RAG systems reach a structural limit at scale exactly when modern LLM models context window is not enough and you need RAG. Loading thousands of pages of rules into a vector store — complete legal systems, regulatory frameworks, comprehensive policy libraries — degrades inference quality. Chunks concentrate around the same positions in vector space, and the model finds too many equally-plausible matches to distinguish between. Metadata filtering and distance tuning provide temporary relief, not permanent solutions. This isn't a configuration problem. It's a limitation of vector similarity for dense, interconnected content.

We experimented with existing solutions — Neo4j, Microsoft's GraphRAG, common graph RAG libraries — and found them suboptimal for enterprise use cases we had in our mind. Constraints around hosting environments, operational complexity, and configuration flexibility made them impractical for the contexts we work in. We built our own implementation, inspired by the original Microsoft GraphRAG concept but independent of existing tooling. The result gives us full control over deployment across different cloud environments, with inference quality matching or exceeding the original tools.

The proof came from testing against the Spanish legal code — the complete corpus of Spanish law. We wanted to know whether an agent could reliably answer complex, edge-case legal questions from a dataset of that scale and density. With the right graph configuration, it can. Not retrieval — reasoning. The system navigates interconnected rules, finds relevant precedents, handles exceptions, and produces reliable answers even for questions that would defeat vector-based approaches.

Graph-based systems introduce their own implementation challenges: hosting architecture, query performance at scale, governance, security. We're working on these in parallel with the core inference research.

Context Graphs

This research connects directly to the synthetic employees work. Context graphs — the structured representation of how knowledge, decisions, and exceptions relate to each other — are how we encode operative knowledge into systems that need it.

An employee who's been in a role for years knows which policies apply in which situations, where the documented exceptions are, how similar cases were handled before.

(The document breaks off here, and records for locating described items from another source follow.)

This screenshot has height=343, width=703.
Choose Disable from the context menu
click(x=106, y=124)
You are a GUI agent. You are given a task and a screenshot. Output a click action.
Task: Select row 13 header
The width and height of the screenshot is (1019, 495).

That's not retrievable from documents. It lives in the connections between facts, in the precedents that govern edge cases — what Jaya Gupta and Ashu Garg recently described as "the exceptions, overrides, precedents, and cross-system context that currently live in Slack threads, deal desk conversations, and people's heads" (https://foundationcapital.com/context-graphs-ais-trillion-dollar-opportunity/). Context graphs capture this structure. They make it available to agents that need to reason the way experienced employees do.

We believe knowledge graphs and context graphs will become essential infrastructure for enterprise AI in 2026. What's currently treated as an optimization — an enhancement to RAG — is becoming a requirement for agents operating in complex domains.